## Ausgewählter Textauszug:
In Spanien war man von den Vorgängen auf Espanola bis ins einzelne unterrichtet, und die Feinde des Columbus hatten umfassende Anstalten zu seinem Sturz getroffen. Wer da in der Verborgenheit gewühlt hatte, läßt sich natürlich nicht mehr feststellen, es muß eine hübsche Zahl kleiner Mäuse und großer Ratten gewesen sein. Als der Bischof Fonseca durch seine Spione genug Material gegen den anmaßenden Genuesen gesammelt hatte, erachtete er den Augenblick für gekommen, sich seiner für immer zu entledigen. Dieser Bischof scheint ein Mann des wesenlosen Neids gewesen zu sein, einer, den fremdes Verdienst, gleichviel ob es ihn beeinträchtigte oder nicht, zu unversöhnlicher Verfolgung und Rachsucht reizte. Zwanzig Jahre später wurde er, ebenso grundlos, zum Widersacher des Fernando Cortez und beauftragte einen seiner Günstlinge mit der Ermordung des kühnen und allzu selbstherrlichen Eroberers.
Columbus hatte sich wohl mit Roldan verglichen, aber der geschlossene Frieden war von beiden Seiten nicht ehrlich gemeint. In seinem Unmut über die erlittene Vergewaltigung äußerte er, da er den Vertrag auf seinem Schiff als Herr zur See signiert habe, brauche er ihn als Vizekönig zu Land nicht halten, ein perfides Wort, dessen Doppelzüngigkeit mancherlei Schlüsse auf die Entartung zuläßt, der ein ursprünglich lauterer Charakter auf den lasterhaften Wegen der Politik ausgesetzt ist. Freilich, hätte er Talent dazu besessen und Erfolg damit gehabt, so wäre er nicht nur entschuldigt, sondern hätte auch, wie die Welt nun einmal ist, die Bewunderung der Jahrhunderte für sich, so aber ist ihm nur ihr Mitleid zuteil geworden, und das ist zu wenig für einen Unsterblichen.

## Gespeicherte Daten:
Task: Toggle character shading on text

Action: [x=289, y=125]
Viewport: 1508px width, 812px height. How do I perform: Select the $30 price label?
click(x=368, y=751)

## Arbeitsanweisungen:
1) Gegen wen wandte sich Bischof Fonseca laut dem Textauszug über Columbus zwanzig Jahre später ebenso grundlos?
2) Nimm den Textauszug über Columbus nach seinem letzten Satz wieder auf und führe ihn weiter.

## Antworten in Reihenfolge:
1) Gegen Fernando Cortez.

2)
Im Gefolge des Roldanschen Aufruhrs brachen noch andere Unruhen aus, der Admiral war sogar gezwungen, sich des Roldan als Bundesgenossen zu bedienen, es ist noch ein Schreiben vorhanden, worin er ihm für seine Hilfe expressiv dankt. Aber sein Schicksal war besiegelt, als er die Königin gebeten hatte, einen obersten Schiedsrichter zu schicken, der die Rebellen als Hochverräter zur Verantwortung ziehen sollte. Roldan war seinerseits nicht müßig gewesen, er hatte einflußreiche Freunde mit der Führung seiner Sache in Spanien betraut und schlau stilisierte Klageschriften überreichen lassen, gegen welche die aufgeregten und pathetischen Schilderungen des Admirals verworren und matt wirkten. So wurde der Commendator Franzisco Bobadilla, Kreatur des Königs, mit der Mission nach Espanola gesandt, die Verhältnisse der unglücklichen Insel zu ordnen und Recht zu sprechen. Am 29. August 1500 traf er in San Domingo ein. Er brachte ein Beglaubigungsschreiben mit, worin der Admiral trocken ermahnt wurde, sich den Befehlen des königlichen Kommissärs zu unterwerfen und ihm alle Festungen, alle Schiffe, alles Kroneigentum auszuliefern. Der Admiral befand sich in der Vega real, Bartolomè in Xaragua, der Kommissär ließ das königliche Handschreiben, das ihn zum Gouverneur einsetzte, sofort öffentlich anschlagen, bemächtigte sich der amtlichen Gebäude, enthaftete die Gefangenen, beschlagnahmte Wohnung und Vermögen des Admirals, eignete sich seine Waffen, seine Pferde, sein Gold-und Silbergeschirr an, ja sogar seine Briefe, Bücher und Papiere, ernannte neue Beamte, proklamierte die allgemeine Erlaubnis, Gold zu suchen, auf zwanzig Jahre unter der Verpflichtung, nur den elften Teil der Krone abzuliefern, während bisher der dritte Teil abgegeben werden mußte, und zahlte vor allem die rückständigen Löhne und Gehälter aus. Natürlich jubelten ihm die Spanier wie einem Erlöser zu.
Mönche, die dem Admiral ergeben waren, eilten bestürzt in die Vega und unterrichteten ihn von dem Geschehenen. Er schrieb an Bobadilla eine seiner hochtrabenden Episteln, beglückwünschte ihn zu seiner Ankunft und teilte mit, er sei bereit, auf der Stelle abzureisen und sich bei Hof zu rechtfertigen. Zugleich aber protestierte er gegen die Eingriffe in seine Gerechtsame. Er ritt allein in die Stadt. Hier wurde er von Bobadillas Söldnern ergriffen, in Ketten gelegt und auf die Festung gebracht, wo sich sein Bruder Diego bereits als Gefangener befand und Bartolomè bald in gleicher Lage ankam.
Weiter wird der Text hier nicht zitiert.